_WORK REQUIRED_. The answer must be a single number: how many lines of the records below hold the word "will".
-- Opening Marker --
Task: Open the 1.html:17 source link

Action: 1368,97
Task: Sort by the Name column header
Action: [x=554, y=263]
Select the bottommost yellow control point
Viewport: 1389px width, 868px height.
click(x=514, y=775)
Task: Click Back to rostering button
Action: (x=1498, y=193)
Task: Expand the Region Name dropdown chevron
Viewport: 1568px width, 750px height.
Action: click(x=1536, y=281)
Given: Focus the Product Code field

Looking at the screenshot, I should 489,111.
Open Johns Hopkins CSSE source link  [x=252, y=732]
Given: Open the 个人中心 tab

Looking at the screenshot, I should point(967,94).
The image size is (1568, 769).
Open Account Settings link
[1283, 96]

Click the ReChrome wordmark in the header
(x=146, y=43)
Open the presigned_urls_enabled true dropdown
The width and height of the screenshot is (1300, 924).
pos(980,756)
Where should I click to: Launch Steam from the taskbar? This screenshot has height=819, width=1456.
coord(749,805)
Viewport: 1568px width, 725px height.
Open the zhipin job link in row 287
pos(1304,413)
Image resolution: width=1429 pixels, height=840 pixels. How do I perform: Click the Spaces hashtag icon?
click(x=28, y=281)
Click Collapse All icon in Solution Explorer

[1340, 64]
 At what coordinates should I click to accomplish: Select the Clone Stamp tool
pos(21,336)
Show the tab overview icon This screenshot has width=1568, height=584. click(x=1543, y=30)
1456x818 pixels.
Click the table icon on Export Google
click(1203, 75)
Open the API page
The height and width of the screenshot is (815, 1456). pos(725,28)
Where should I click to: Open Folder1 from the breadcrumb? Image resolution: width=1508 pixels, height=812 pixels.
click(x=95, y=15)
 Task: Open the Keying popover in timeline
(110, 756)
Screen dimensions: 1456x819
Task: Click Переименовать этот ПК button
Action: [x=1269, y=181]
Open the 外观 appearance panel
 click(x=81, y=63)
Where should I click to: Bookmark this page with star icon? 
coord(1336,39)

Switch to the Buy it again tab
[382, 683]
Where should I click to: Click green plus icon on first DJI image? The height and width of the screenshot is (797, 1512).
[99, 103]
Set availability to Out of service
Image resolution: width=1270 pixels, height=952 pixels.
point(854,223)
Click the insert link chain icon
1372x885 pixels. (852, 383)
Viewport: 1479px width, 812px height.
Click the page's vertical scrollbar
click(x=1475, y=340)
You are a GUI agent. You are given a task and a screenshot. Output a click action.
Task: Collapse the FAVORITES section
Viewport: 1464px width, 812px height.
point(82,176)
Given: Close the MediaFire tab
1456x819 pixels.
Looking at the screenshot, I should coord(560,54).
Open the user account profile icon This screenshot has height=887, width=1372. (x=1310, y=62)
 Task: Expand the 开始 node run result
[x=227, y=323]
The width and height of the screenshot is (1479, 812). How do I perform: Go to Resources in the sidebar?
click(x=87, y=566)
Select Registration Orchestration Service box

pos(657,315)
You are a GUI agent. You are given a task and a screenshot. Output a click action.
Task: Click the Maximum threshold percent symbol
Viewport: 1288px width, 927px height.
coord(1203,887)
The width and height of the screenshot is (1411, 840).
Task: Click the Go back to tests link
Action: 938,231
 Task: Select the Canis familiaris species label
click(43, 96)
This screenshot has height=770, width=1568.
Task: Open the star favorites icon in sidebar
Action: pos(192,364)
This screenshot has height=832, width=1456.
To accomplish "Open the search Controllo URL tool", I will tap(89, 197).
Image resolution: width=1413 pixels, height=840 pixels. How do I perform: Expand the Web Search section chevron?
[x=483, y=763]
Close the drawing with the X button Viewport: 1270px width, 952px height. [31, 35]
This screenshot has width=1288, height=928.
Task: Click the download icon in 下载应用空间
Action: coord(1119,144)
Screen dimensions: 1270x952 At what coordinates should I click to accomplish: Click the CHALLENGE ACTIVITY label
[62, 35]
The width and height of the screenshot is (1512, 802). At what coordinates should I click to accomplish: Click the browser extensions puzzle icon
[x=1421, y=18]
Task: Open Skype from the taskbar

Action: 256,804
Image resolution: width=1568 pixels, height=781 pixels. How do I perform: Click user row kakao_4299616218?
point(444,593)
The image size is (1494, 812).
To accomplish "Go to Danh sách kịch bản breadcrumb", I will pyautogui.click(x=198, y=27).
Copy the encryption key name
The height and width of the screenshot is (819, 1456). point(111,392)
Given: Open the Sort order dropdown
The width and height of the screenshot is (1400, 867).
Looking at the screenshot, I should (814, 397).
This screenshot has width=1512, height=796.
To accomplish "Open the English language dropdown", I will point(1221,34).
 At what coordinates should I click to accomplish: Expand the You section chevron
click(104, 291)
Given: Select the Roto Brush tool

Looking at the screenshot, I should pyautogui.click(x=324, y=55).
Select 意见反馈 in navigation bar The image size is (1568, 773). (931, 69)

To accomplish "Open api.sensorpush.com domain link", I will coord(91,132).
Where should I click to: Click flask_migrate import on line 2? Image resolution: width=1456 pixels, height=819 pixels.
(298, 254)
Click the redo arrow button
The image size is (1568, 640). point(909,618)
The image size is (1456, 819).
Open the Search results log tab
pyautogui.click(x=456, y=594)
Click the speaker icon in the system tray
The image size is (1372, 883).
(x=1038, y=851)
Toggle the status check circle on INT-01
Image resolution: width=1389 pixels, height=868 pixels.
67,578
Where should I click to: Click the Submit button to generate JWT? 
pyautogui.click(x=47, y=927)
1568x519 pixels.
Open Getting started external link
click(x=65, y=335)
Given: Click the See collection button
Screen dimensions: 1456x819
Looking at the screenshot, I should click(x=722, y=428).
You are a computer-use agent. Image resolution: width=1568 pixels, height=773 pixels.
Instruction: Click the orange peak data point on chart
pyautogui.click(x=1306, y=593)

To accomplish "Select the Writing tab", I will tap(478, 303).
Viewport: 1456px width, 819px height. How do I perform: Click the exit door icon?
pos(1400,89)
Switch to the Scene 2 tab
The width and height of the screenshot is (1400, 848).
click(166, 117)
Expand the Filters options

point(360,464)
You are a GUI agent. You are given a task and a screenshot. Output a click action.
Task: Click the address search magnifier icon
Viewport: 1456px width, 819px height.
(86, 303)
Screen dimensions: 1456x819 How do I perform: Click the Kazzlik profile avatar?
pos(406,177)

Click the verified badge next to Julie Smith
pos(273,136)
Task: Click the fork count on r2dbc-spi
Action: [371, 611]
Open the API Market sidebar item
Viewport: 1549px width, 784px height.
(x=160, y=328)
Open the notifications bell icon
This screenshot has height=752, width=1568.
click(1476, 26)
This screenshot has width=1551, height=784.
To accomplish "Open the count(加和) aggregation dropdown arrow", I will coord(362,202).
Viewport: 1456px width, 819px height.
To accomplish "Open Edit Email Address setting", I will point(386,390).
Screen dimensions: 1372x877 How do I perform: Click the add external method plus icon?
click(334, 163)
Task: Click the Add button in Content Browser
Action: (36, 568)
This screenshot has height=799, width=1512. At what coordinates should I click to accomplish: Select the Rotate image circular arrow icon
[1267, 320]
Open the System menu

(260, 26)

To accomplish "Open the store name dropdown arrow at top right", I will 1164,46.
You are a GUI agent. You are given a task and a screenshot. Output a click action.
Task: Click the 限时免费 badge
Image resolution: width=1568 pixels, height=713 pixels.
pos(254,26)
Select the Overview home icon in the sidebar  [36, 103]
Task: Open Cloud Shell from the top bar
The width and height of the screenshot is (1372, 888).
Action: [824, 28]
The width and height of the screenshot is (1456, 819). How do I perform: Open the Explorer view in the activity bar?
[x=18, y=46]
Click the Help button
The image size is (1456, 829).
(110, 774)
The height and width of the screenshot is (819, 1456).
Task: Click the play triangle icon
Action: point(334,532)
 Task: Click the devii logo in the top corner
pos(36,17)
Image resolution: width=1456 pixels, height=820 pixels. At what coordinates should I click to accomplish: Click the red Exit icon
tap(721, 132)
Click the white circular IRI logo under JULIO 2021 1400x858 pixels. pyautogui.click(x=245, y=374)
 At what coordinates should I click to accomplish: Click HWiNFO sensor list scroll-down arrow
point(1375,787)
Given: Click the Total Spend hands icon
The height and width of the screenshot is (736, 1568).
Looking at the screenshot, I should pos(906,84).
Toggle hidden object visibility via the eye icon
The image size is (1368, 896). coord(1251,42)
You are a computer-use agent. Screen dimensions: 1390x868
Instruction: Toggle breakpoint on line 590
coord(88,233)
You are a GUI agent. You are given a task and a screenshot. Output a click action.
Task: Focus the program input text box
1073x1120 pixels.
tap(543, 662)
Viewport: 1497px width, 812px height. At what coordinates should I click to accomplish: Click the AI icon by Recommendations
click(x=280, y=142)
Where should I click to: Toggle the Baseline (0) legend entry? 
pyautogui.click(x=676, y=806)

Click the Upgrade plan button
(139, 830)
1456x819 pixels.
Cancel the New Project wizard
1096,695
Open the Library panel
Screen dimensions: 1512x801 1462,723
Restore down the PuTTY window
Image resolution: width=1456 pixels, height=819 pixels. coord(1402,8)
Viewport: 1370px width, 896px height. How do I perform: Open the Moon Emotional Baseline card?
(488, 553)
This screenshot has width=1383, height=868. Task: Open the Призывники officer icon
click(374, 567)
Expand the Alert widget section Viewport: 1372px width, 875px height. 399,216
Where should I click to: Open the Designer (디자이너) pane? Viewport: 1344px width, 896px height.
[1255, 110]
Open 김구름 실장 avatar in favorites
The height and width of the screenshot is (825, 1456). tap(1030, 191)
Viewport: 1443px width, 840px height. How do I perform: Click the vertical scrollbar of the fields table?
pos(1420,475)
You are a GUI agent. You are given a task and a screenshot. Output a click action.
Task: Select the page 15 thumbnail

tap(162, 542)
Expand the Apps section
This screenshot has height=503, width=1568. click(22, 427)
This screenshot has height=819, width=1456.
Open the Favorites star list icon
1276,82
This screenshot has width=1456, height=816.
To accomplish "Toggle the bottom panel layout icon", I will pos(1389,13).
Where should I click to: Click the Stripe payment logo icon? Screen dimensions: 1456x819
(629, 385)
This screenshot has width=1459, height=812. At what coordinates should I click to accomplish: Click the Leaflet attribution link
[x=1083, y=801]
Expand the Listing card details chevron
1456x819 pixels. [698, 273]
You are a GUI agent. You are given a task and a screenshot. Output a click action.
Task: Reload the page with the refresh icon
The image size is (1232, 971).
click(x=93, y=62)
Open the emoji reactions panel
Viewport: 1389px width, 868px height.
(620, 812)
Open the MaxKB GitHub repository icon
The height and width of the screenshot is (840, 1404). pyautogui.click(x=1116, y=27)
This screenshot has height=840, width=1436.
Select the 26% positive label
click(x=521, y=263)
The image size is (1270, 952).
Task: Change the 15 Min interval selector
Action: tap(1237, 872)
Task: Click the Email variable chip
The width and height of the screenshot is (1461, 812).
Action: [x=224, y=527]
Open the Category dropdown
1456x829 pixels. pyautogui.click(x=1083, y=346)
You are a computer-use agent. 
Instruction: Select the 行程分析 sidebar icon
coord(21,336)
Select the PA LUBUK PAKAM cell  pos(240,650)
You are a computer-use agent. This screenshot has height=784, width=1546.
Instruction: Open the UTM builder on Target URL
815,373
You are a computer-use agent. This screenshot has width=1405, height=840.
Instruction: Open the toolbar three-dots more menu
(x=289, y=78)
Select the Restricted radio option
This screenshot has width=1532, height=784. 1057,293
-- Closing Marker --
_RESPONSE TO THE TASK_. 9